What you are asked to do:
Below are the records; repeat them in full, exactly.

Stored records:
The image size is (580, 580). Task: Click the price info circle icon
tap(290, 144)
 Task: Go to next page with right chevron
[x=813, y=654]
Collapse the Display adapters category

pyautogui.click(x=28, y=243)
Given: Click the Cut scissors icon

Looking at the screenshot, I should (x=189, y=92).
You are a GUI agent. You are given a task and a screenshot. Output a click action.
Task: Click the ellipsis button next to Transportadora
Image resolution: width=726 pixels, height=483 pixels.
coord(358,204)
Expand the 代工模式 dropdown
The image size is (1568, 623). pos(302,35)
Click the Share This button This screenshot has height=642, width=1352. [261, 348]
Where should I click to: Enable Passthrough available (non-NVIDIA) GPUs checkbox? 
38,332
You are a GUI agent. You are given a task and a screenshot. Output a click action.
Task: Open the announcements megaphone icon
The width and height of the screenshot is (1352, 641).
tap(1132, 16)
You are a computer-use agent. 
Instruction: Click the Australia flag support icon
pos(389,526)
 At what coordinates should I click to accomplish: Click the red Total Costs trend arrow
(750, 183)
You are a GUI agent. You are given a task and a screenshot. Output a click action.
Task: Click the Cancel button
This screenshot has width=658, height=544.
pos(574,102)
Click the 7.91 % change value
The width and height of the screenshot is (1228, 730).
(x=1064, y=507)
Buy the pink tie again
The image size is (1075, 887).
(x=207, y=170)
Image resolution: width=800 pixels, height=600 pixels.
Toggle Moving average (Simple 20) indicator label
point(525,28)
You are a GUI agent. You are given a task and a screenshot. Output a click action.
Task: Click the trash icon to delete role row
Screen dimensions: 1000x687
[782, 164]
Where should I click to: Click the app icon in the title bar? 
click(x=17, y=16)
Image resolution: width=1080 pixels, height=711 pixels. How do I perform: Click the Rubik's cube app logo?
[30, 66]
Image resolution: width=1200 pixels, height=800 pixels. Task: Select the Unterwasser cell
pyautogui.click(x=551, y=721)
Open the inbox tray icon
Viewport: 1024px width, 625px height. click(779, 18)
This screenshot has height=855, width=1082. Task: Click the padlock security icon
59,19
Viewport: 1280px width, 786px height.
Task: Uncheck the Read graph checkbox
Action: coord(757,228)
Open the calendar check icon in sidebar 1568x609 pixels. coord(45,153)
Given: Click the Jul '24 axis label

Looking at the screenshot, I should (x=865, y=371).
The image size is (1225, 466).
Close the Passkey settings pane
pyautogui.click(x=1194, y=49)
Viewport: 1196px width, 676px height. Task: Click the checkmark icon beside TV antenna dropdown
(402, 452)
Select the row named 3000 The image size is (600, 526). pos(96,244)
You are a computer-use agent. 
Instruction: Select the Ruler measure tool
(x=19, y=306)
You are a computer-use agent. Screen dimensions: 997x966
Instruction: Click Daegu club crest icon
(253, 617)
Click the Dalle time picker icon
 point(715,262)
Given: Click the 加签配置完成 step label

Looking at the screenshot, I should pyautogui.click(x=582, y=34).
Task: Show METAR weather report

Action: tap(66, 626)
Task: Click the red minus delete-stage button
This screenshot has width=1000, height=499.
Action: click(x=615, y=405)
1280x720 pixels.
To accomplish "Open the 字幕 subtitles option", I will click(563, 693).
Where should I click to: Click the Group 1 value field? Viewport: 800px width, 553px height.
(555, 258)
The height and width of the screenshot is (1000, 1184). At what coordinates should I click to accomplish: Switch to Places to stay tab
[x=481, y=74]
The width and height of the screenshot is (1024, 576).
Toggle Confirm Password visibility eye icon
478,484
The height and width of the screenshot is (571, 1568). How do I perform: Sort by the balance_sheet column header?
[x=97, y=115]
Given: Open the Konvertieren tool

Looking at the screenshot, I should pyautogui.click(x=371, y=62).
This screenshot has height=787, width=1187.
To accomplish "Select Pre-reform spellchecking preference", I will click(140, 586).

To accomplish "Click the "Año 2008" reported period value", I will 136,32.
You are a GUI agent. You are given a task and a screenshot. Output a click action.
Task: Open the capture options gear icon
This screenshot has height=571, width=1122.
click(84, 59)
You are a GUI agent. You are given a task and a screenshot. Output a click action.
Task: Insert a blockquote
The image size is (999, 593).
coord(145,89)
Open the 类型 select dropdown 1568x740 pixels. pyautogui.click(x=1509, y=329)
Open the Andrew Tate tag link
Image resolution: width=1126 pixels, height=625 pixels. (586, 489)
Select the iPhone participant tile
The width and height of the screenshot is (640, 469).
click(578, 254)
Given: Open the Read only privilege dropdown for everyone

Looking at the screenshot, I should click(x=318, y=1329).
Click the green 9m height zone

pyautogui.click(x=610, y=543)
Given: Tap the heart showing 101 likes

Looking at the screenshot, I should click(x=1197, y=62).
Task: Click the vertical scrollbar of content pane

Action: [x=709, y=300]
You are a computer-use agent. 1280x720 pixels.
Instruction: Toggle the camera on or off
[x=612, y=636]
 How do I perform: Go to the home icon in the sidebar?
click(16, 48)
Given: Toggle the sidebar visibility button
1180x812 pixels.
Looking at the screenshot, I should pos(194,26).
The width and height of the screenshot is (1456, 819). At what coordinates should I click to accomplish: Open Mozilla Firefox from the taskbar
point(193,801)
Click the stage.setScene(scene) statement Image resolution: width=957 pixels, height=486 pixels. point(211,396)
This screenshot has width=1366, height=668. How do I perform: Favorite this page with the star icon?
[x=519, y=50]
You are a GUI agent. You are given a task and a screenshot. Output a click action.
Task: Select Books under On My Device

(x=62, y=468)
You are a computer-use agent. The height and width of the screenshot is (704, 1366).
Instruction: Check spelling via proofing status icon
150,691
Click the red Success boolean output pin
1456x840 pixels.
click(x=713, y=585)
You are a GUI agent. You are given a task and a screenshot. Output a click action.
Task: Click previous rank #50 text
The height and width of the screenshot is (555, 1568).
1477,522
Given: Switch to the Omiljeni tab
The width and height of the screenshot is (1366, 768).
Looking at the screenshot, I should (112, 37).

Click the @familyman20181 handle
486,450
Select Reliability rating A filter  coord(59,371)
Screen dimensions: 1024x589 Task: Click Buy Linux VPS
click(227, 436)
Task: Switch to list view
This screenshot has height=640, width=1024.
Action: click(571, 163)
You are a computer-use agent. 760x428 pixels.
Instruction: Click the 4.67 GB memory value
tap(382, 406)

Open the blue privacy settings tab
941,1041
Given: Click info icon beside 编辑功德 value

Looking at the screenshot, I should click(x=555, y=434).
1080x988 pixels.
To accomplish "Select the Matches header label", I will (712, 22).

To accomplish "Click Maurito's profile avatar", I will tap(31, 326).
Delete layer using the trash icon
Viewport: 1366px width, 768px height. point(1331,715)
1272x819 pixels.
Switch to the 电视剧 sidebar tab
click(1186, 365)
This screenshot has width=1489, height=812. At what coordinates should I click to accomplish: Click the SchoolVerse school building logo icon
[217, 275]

Written answer:
The image size is (580, 580). Task: Click the price info circle icon
tap(290, 144)
 Task: Go to next page with right chevron
[x=813, y=654]
Collapse the Display adapters category

pyautogui.click(x=28, y=243)
Given: Click the Cut scissors icon

Looking at the screenshot, I should (x=189, y=92).
You are a GUI agent. You are given a task and a screenshot. Output a click action.
Task: Click the ellipsis button next to Transportadora
Image resolution: width=726 pixels, height=483 pixels.
coord(358,204)
Expand the 代工模式 dropdown
The image size is (1568, 623). pos(302,35)
Click the Share This button This screenshot has height=642, width=1352. [261, 348]
Where should I click to: Enable Passthrough available (non-NVIDIA) GPUs checkbox? 
38,332
You are a GUI agent. You are given a task and a screenshot. Output a click action.
Task: Open the announcements megaphone icon
The width and height of the screenshot is (1352, 641).
tap(1132, 16)
You are a computer-use agent. 
Instruction: Click the Australia flag support icon
pos(389,526)
 At what coordinates should I click to accomplish: Click the red Total Costs trend arrow
(750, 183)
You are a GUI agent. You are given a task and a screenshot. Output a click action.
Task: Click the Cancel button
This screenshot has width=658, height=544.
pos(574,102)
Click the 7.91 % change value
The width and height of the screenshot is (1228, 730).
(x=1064, y=507)
Buy the pink tie again
The image size is (1075, 887).
(x=207, y=170)
Image resolution: width=800 pixels, height=600 pixels.
Toggle Moving average (Simple 20) indicator label
point(525,28)
You are a GUI agent. You are given a task and a screenshot. Output a click action.
Task: Click the trash icon to delete role row
Screen dimensions: 1000x687
[782, 164]
Where should I click to: Click the app icon in the title bar? 
click(x=17, y=16)
Image resolution: width=1080 pixels, height=711 pixels. How do I perform: Click the Rubik's cube app logo?
[30, 66]
Image resolution: width=1200 pixels, height=800 pixels. Task: Select the Unterwasser cell
pyautogui.click(x=551, y=721)
Open the inbox tray icon
Viewport: 1024px width, 625px height. click(779, 18)
This screenshot has height=855, width=1082. Task: Click the padlock security icon
59,19
Viewport: 1280px width, 786px height.
Task: Uncheck the Read graph checkbox
Action: coord(757,228)
Open the calendar check icon in sidebar 1568x609 pixels. coord(45,153)
Given: Click the Jul '24 axis label

Looking at the screenshot, I should (x=865, y=371).
The image size is (1225, 466).
Close the Passkey settings pane
pyautogui.click(x=1194, y=49)
Viewport: 1196px width, 676px height. Task: Click the checkmark icon beside TV antenna dropdown
(402, 452)
Select the row named 3000 The image size is (600, 526). pos(96,244)
You are a computer-use agent. 
Instruction: Select the Ruler measure tool
(x=19, y=306)
You are a computer-use agent. Screen dimensions: 997x966
Instruction: Click Daegu club crest icon
(253, 617)
Click the Dalle time picker icon
 point(715,262)
Given: Click the 加签配置完成 step label

Looking at the screenshot, I should pyautogui.click(x=582, y=34).
Task: Show METAR weather report

Action: tap(66, 626)
Task: Click the red minus delete-stage button
This screenshot has width=1000, height=499.
Action: click(x=615, y=405)
1280x720 pixels.
To accomplish "Open the 字幕 subtitles option", I will click(563, 693).
Where should I click to: Click the Group 1 value field? Viewport: 800px width, 553px height.
(555, 258)
The height and width of the screenshot is (1000, 1184). At what coordinates should I click to accomplish: Switch to Places to stay tab
[x=481, y=74]
The width and height of the screenshot is (1024, 576).
Toggle Confirm Password visibility eye icon
478,484
The height and width of the screenshot is (571, 1568). How do I perform: Sort by the balance_sheet column header?
[x=97, y=115]
Given: Open the Konvertieren tool

Looking at the screenshot, I should pyautogui.click(x=371, y=62).
This screenshot has height=787, width=1187.
To accomplish "Select Pre-reform spellchecking preference", I will click(140, 586).

To accomplish "Click the "Año 2008" reported period value", I will 136,32.
You are a GUI agent. You are given a task and a screenshot. Output a click action.
Task: Open the capture options gear icon
This screenshot has height=571, width=1122.
click(84, 59)
You are a GUI agent. You are given a task and a screenshot. Output a click action.
Task: Insert a blockquote
The image size is (999, 593).
coord(145,89)
Open the 类型 select dropdown 1568x740 pixels. pyautogui.click(x=1509, y=329)
Open the Andrew Tate tag link
Image resolution: width=1126 pixels, height=625 pixels. (586, 489)
Select the iPhone participant tile
The width and height of the screenshot is (640, 469).
click(578, 254)
Given: Open the Read only privilege dropdown for everyone

Looking at the screenshot, I should click(x=318, y=1329).
Click the green 9m height zone

pyautogui.click(x=610, y=543)
Given: Tap the heart showing 101 likes

Looking at the screenshot, I should click(x=1197, y=62).
Task: Click the vertical scrollbar of content pane

Action: [x=709, y=300]
You are a computer-use agent. 1280x720 pixels.
Instruction: Toggle the camera on or off
[x=612, y=636]
 How do I perform: Go to the home icon in the sidebar?
click(16, 48)
Given: Toggle the sidebar visibility button
1180x812 pixels.
Looking at the screenshot, I should pos(194,26).
The width and height of the screenshot is (1456, 819). At what coordinates should I click to accomplish: Open Mozilla Firefox from the taskbar
point(193,801)
Click the stage.setScene(scene) statement Image resolution: width=957 pixels, height=486 pixels. point(211,396)
This screenshot has width=1366, height=668. How do I perform: Favorite this page with the star icon?
[x=519, y=50]
You are a GUI agent. You are given a task and a screenshot. Output a click action.
Task: Select Books under On My Device

(x=62, y=468)
You are a computer-use agent. The height and width of the screenshot is (704, 1366).
Instruction: Check spelling via proofing status icon
150,691
Click the red Success boolean output pin
1456x840 pixels.
click(x=713, y=585)
You are a GUI agent. You are given a task and a screenshot. Output a click action.
Task: Click previous rank #50 text
The height and width of the screenshot is (555, 1568).
1477,522
Given: Switch to the Omiljeni tab
The width and height of the screenshot is (1366, 768).
Looking at the screenshot, I should (112, 37).

Click the @familyman20181 handle
486,450
Select Reliability rating A filter  coord(59,371)
Screen dimensions: 1024x589 Task: Click Buy Linux VPS
click(227, 436)
Task: Switch to list view
This screenshot has height=640, width=1024.
Action: click(571, 163)
You are a computer-use agent. 760x428 pixels.
Instruction: Click the 4.67 GB memory value
tap(382, 406)

Open the blue privacy settings tab
941,1041
Given: Click info icon beside 编辑功德 value

Looking at the screenshot, I should click(x=555, y=434).
1080x988 pixels.
To accomplish "Select the Matches header label", I will (712, 22).

To accomplish "Click Maurito's profile avatar", I will tap(31, 326).
Delete layer using the trash icon
Viewport: 1366px width, 768px height. point(1331,715)
1272x819 pixels.
Switch to the 电视剧 sidebar tab
click(1186, 365)
This screenshot has width=1489, height=812. At what coordinates should I click to accomplish: Click the SchoolVerse school building logo icon
[217, 275]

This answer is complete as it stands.